Be warned. This is but the first of the many tales that await the brave and fearless reader in the land of fantasy, the land of imagination where magic dwells, and all things are possible.
The Dragon of Summer
A single drum beat slowly.
Shackled hand and foot, Tessa stepped off the battered ship that had conveyed her from her homeland. Heavily swathed in black veils, walking proudly, as befitted a Princess Royal of the Outer Isles, she walked alone.
Sweating, frightened, barely able to breathe, she lifted her uncrowned head a little higher, forced her unwilling feet to march in time to the drum.
The Dragon Drum of Summer.
Behind her the sea was glass, not a ripple marred its emerald surface. The very wind held its breath. Birds wheeled silently across the hot blue of the sky. Even the small group of men standing at the base of the cliff were oddly quiet, ominously unmoving.
The beat of the drum, the musical clink of her chains, and the rasp of her sandals across the black sand were the only sounds she heard for the long moments it took her to trudge across the beach. She was almost to the cliff when male voices added their chant to the drum.
The doleful chorus had hardly begun when one of the waiting men stepped away from the others. He was a beardless youth with hair as brightly gold as the crown he wore. He stumbled toward Tessa, stopped squarely in her path, and began to speak.
“I’m sorry. I never meant . ”
Harl was her brother, King of the Outer Isles, but that meant nothing to her now.
“Tessa,” he said, a decided whine in his voice, “please forgive me. I swear I will never . ”
After what had gone before, Tessa saw no reason to ease his guilt or take away his pain. With out uttering a word. Without slowing her march. She moved around him, but not before she saw the tears of anguish in his eyes. Tears that no longer had the power to move her.
“Sister, please, don’t be like this. Please, there’s not much time left. You know I did it for you. If you love me, you’ll forgive me.”
Love? It was too late for that. She had no time for love now; she was already dead. Killed by his utter lack of regard. He could speak of love and forgiveness, but at that moment, all she had left was numbness. Her own tears had all been shed; there was no love, no forgiveness left within her.
King Harl was her brother, and she had loved him dearly. He in turn had valued her not at all. Saw her as nothing more than chattel. A thing to be wagered in one of his many games of chance.

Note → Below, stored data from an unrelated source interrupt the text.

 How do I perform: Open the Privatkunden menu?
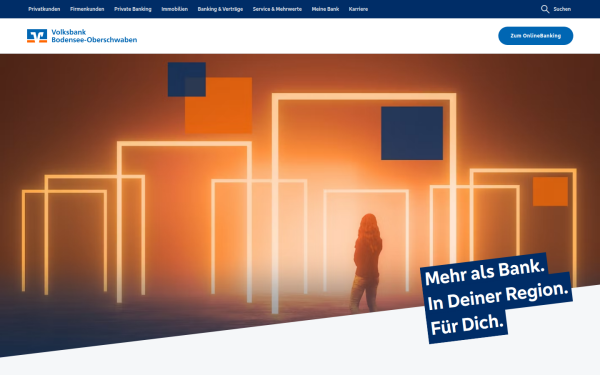tap(44, 9)
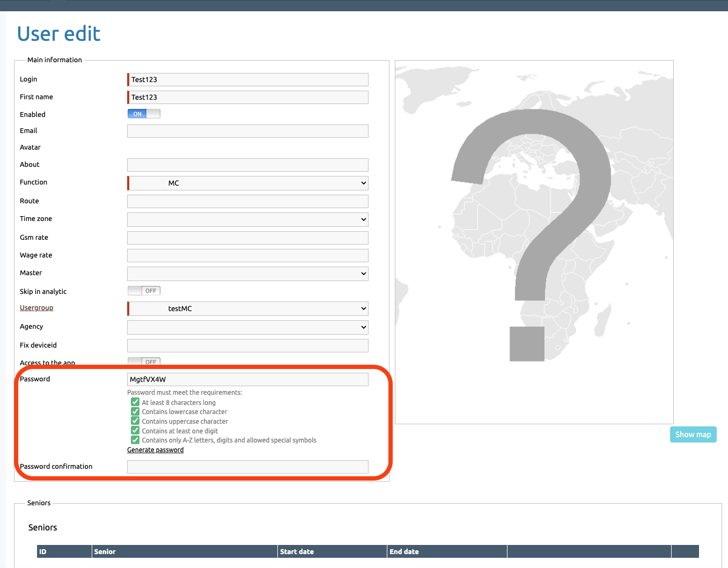Open the Master dropdown
The height and width of the screenshot is (568, 728).
248,274
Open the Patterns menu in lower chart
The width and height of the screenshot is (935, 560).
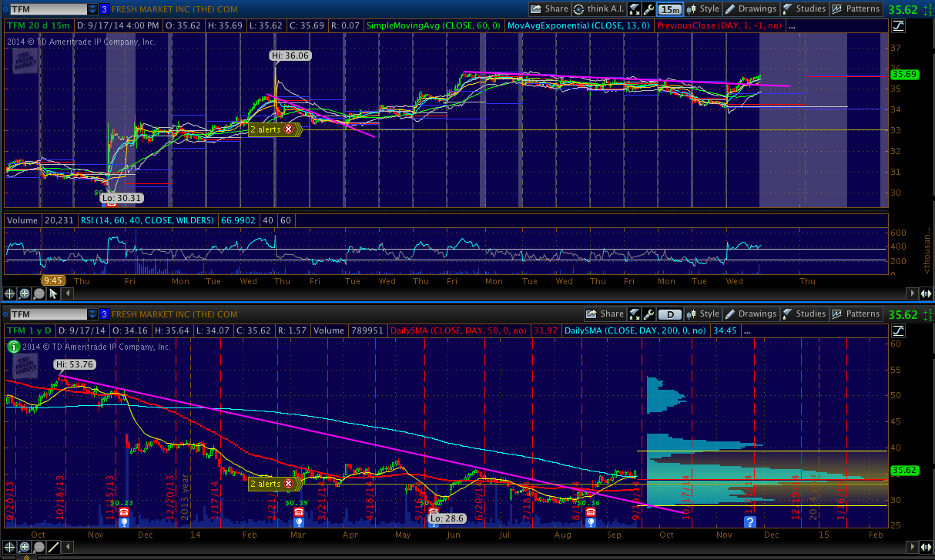[x=857, y=314]

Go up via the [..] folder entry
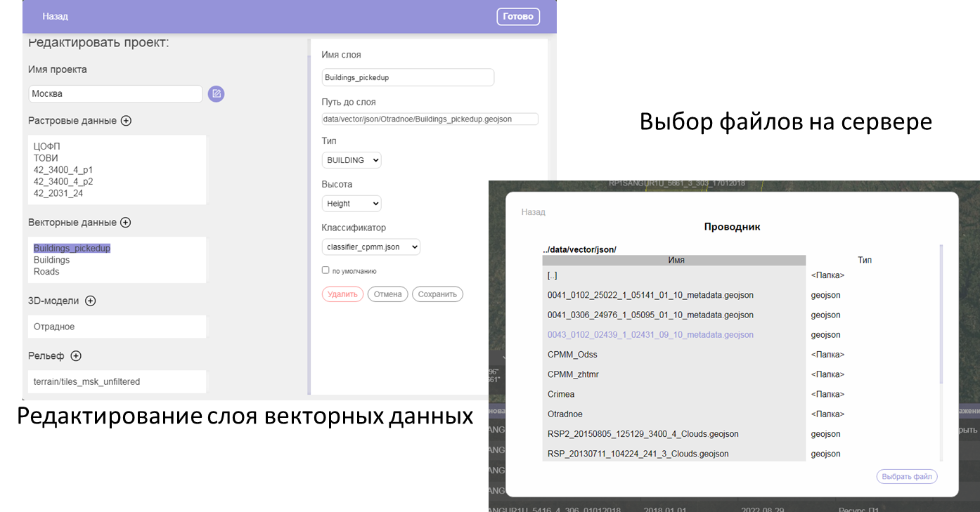click(x=553, y=276)
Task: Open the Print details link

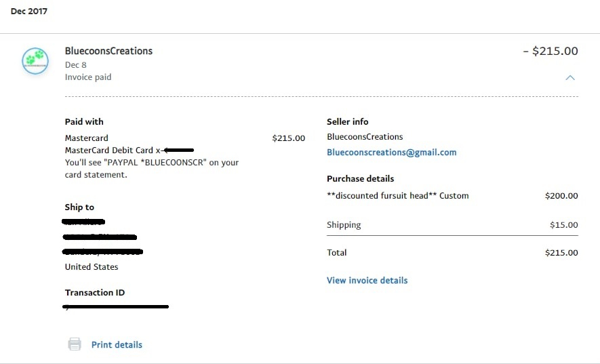Action: point(117,344)
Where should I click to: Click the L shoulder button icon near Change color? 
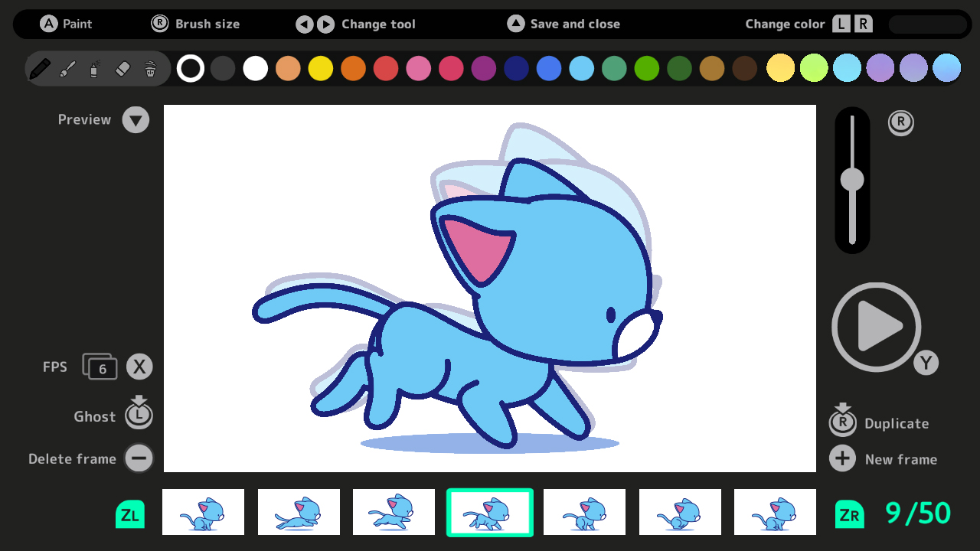coord(840,24)
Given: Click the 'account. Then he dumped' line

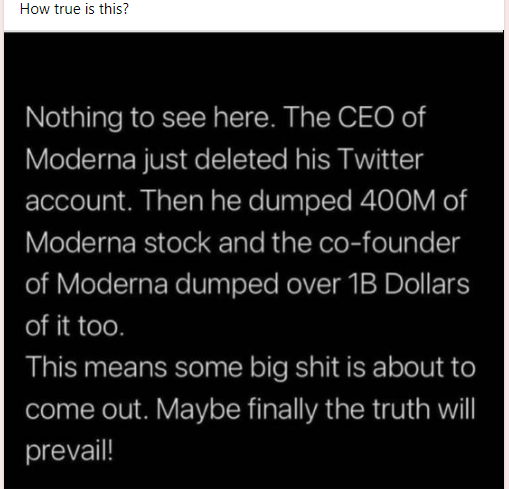Looking at the screenshot, I should [x=189, y=201].
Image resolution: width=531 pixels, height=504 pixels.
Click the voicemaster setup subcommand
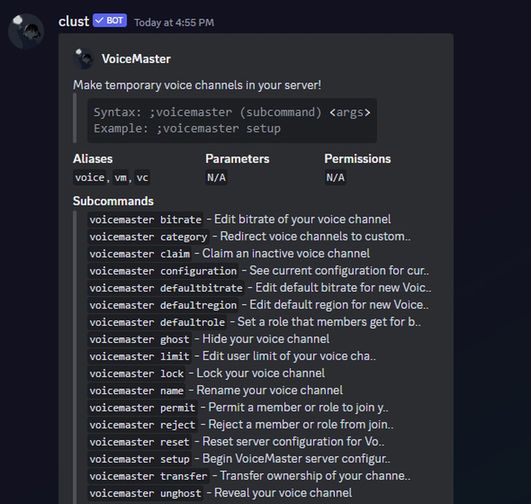(140, 459)
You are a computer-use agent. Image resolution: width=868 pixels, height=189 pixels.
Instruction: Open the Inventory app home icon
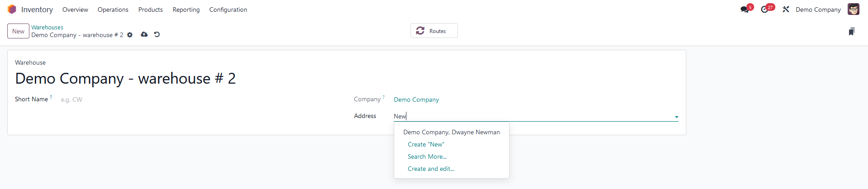point(12,9)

Loser’s games that had emptied his treasure house, beggared his people, and made his only sister another kingdom’s Midsummer sacrifice to their dragon.
“Sister, I . ”
The chanting grew louder, drowning out whatever Harl intended to say, whatever new plea he was making.
She had been taught well. Tessa knew the chanting, too, was part of the ritual. It announced her coming to the waiting dragon. But not yet. Not before all propriety had been observed. Not before she presented herself to the High Priest of Summer and bent her head in submission.

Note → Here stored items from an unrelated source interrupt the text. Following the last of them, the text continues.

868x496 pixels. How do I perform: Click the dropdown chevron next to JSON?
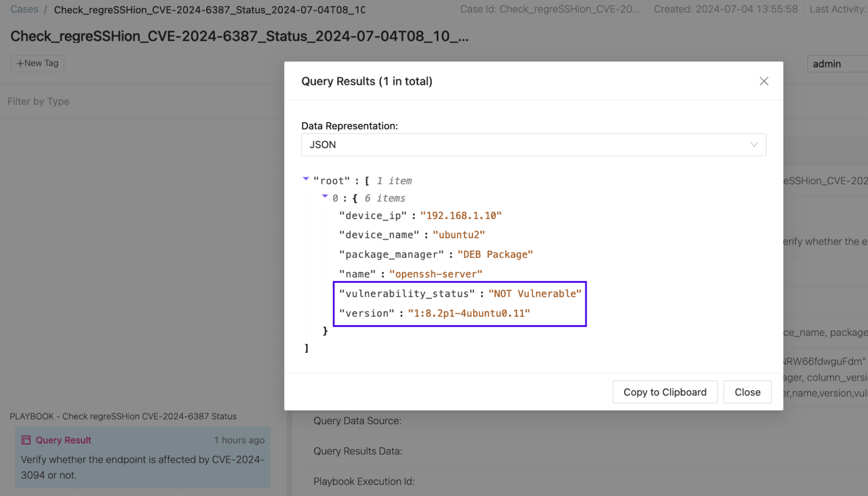[x=753, y=145]
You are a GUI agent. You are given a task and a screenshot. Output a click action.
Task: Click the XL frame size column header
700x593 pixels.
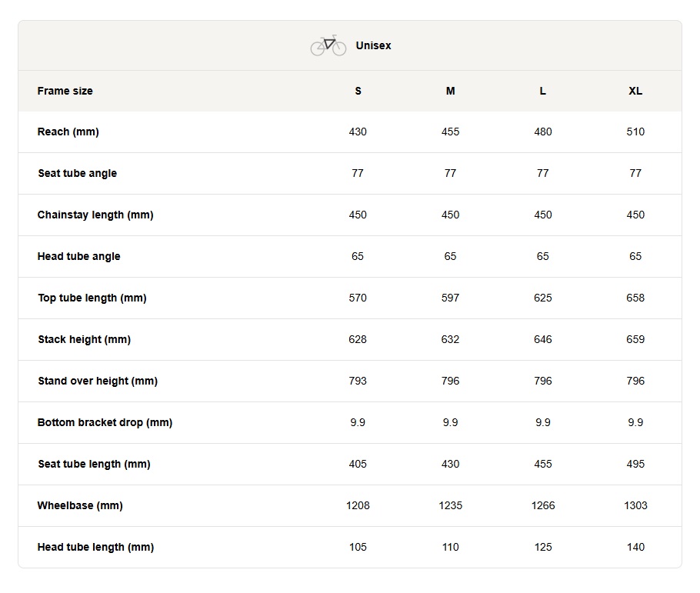(635, 91)
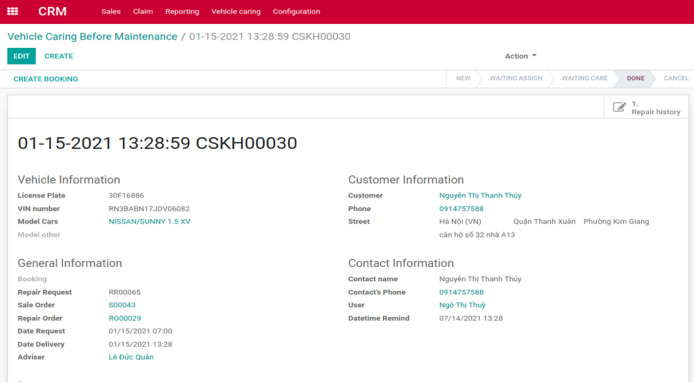
Task: Open the apps grid menu icon
Action: pos(12,11)
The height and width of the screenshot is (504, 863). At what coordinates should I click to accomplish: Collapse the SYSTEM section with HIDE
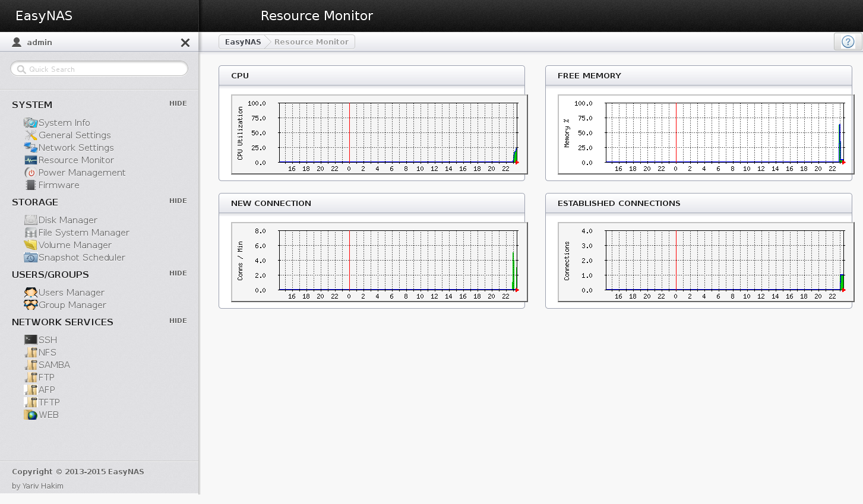coord(178,103)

Black-robed, dignified, the priest waited, his minions standing in ordered rows at his back. The chanting continued to grow louder until she stood before him, and then, with a small gesture of his hand, he commanded complete silence. And was instantly obeyed.
Halting a scant three feet from his august presence, she bowed, pulled three scrolls from beneath her smothering veils, and clutched them with a trembling hand. “I give you greeting, sir. Here is the documentation your king ordered.”
The sun was hot, so hot that she was almost blinded by her own sweat, could barely draw air into her lungs. By a supreme effort of will, she forced her shackled hands into steadiness, proffered the scrolls, with their red-wax seals and dangling cloth-of- gold ribbons, to the long-jawed, sober-faced priest.
Her voice was clear, without inflection, when she said, “They are as requested.
“Authentication, signed by the Seers of Mer, that I am, indeed, Tessa, Princess Royal, Daughter of the Outer Isles.”
She took a quick, unsatisfying breath of heated air and continued, “Certification of my virgin state, attested to and sworn by the Royal Physician of your king’s court. And, King Harl’s royal decree that I am here as promised.”
She lifted her head a little higher, held the scrolls out to deliver them into his hands. Her voice shook just a little when she said, “It needs only your signature to attest that King Harl’s debt of honor to your king is paid in full by my person.”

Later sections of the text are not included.